Microsoft Forms Question Builder

More Tips & Tricks:

  • Any question type can be marked as a required question by sliding the Answer required switch to the right. This means students can’t submit the Form until they have answered all of these questions.
  • You can rearrange questions by clicking on them and tapping the up and down arrows to move them to the order you need.
  • Deleting questions is as simple as clicking the trash can while editing a question
  • Create a duplicate of any question by tapping the copy icon to the left of the question order arrows. This is ideal for adding similar question types, (E.g. Q1. First name, Q2. Last name).

Preview and Themes

You can see a live view of your Form at any time by clicking the Preview button on the toolbar at the top of the page. This will show you the view that students or parents will get when they access your survey. Clicking Back in the top left-hand corner returns you to the question editor.

Use the Theme button to choose from a variety of colorful designs that you can use to add more personality to your Form. The current selection is a little limited but I expect this will be expanded before too much longer.

Microsoft Forms Themes

Sharing Microsoft Forms

When you are ready to share your survey or quiz with others, click the Send Form button in the top right-hand corner of your screen. This opens a sidebar on the right-hand side of your screen with a variety of sharing options. These options include:

  1. Copy and Paste the Link: This is the public facing URL for your Microsoft Form. This is the link you will want to share with students, parents or whoever else might be filling in your Form. It is a pretty long link, so if you are not using anchor text, I would suggest sharing with a URL shortener like tinyurl.com or bit.ly.
  2. Email the Link: Click this button to open a new email in your default Mail client (e.g. Outlook) with the link to your form pre-pasted into the compose window ready to send.
  3. Download & Send the QR Code: In an age of mobile devices I especially like the inclusion of this option.
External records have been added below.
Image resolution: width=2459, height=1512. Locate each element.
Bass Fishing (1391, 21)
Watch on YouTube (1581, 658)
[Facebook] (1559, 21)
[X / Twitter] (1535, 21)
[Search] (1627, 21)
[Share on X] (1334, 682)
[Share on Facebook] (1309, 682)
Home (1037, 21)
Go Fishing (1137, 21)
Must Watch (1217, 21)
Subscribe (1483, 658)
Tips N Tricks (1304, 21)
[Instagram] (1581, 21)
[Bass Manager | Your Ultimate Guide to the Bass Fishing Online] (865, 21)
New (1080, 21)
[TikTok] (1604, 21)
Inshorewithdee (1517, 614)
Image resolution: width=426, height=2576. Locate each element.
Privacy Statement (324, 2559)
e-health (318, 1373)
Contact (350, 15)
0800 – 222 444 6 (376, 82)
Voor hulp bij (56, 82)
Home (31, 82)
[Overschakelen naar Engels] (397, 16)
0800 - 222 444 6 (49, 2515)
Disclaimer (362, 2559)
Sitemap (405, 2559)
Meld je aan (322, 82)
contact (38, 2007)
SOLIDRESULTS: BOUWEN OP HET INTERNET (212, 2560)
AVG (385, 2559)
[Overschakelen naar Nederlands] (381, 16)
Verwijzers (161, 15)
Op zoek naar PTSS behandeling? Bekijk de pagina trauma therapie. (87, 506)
It generates a QR code that links to your Form. You can download the QR code as an image and print it or add it to a website or electronic document.
  4. Embed in a Webpage: If you want to put your Microsoft Form directly on to a school or classroom webpage, you can use this option to generate the HTML code you need to allow people to fill out the Form on your website. You can even add a Form to a Sway and it works great with an LMS too!

sharing settings for Microsoft forms

The remaining option, Who can fill out this form, is an important one. Make sure you get this right before you send the Form to other people. These options let you choose the visibility and privacy for your Form. If you leave the default option selected, only those with an Office 365 account at your school will be able to fill in your Form. Users will need to log in with those credentials to even see the Form. The advantage here is a modicum of privacy and accountability because it will automatically collect the names and email addresses of those filling in your Form unless you uncheck Record the names of responders.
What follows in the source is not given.